There seem to be all sorts of reactions to finding that your man isn't quite as manly as you expected. Some marriages manage to survive, even into transition. For a while (and incorrectly I will add), stories like this seemed to say something bad to me about my wife. "Why couldn't she be tolerant?" "Why doesn't she love me that much?" That was in the past.  My perspective on this now is that it says nothing about my wife, but instead says something about those spouses who are able to accept and build a new relationship. Perhaps they could have fallen in love with another woman at any time. The fact that their current spouse revealed that side caused less upset for them because for them, love is love and they are comfortable as a lesbian.

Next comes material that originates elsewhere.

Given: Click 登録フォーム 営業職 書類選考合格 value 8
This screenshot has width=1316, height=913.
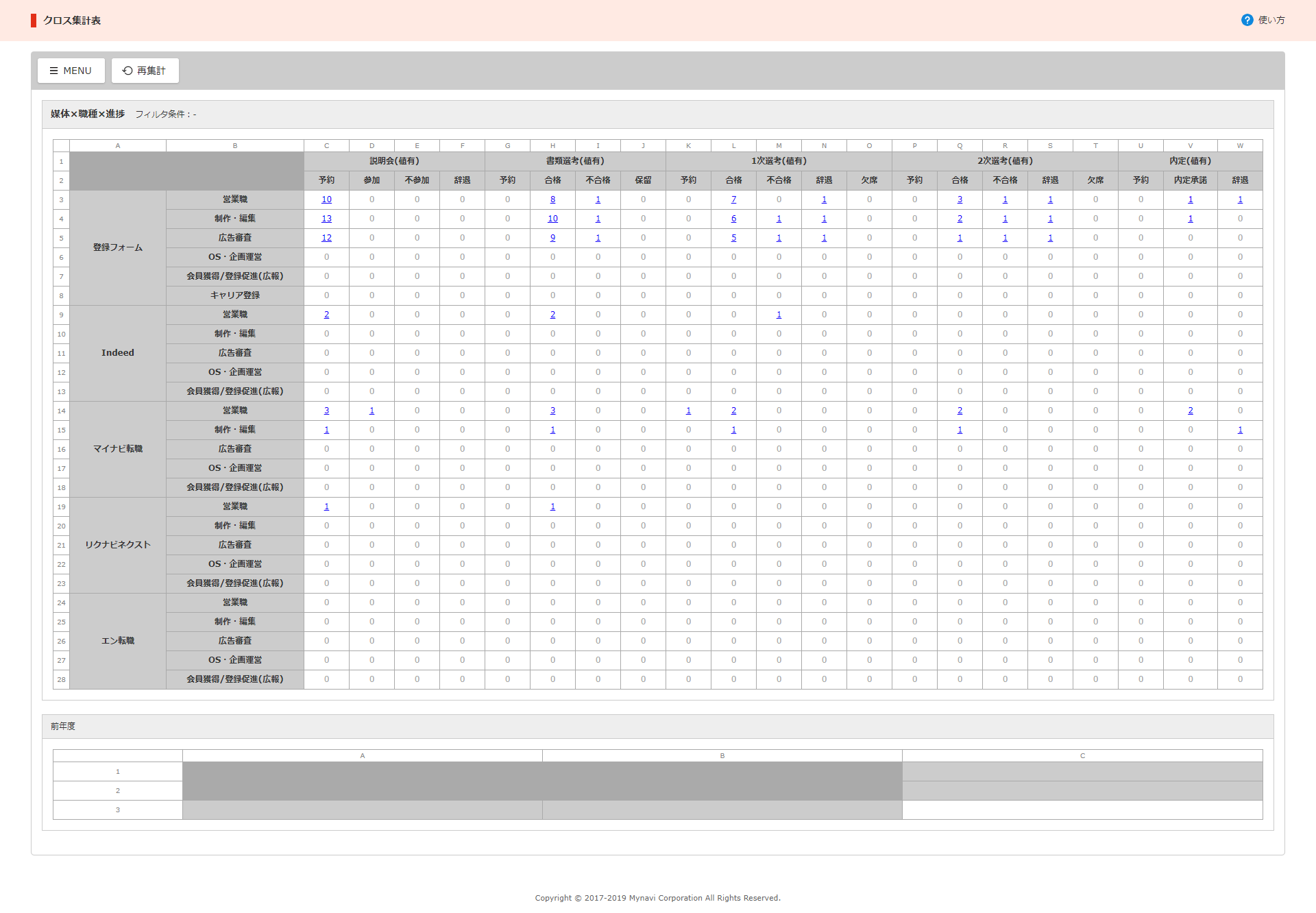Looking at the screenshot, I should click(x=552, y=199).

My wife has always said she married a man and expects to live with a man. When my therapist and I discussed this, she suggested that if there is real unconditional love, then it shouldn't matter. I felt very uncomfortable at that suggestion and its implication that somehow my wife was flawed because she just didn't love me enough to accept this part of me.

The truth as I see it now is that my wife is not one of those who could ever have fallen in love with another woman. She is not comfortable becoming a lesbian. It seems my wife and I both have conditions that are not negotiable. I am transsexual. She is heterosexual.

I can hear that chorus telling me these are not the same sort of thing, so let me elaborate. For my wife to continue to live with me, either I need to remain visibly male, and hide the feminine parts away, or, she needs to become a lesbian. If she tries to be a lesbian, as someone who has the 'heterosexual condition', she will suffer from dysphoria. In other words, for me to be cured, we must separate, or she must get sick.

It is over two years since the start of this blog, my search for a way to stay a man on this strange planet, even though I was becoming more and more female.

Somehow, I must find the balance between self care and martyrdom.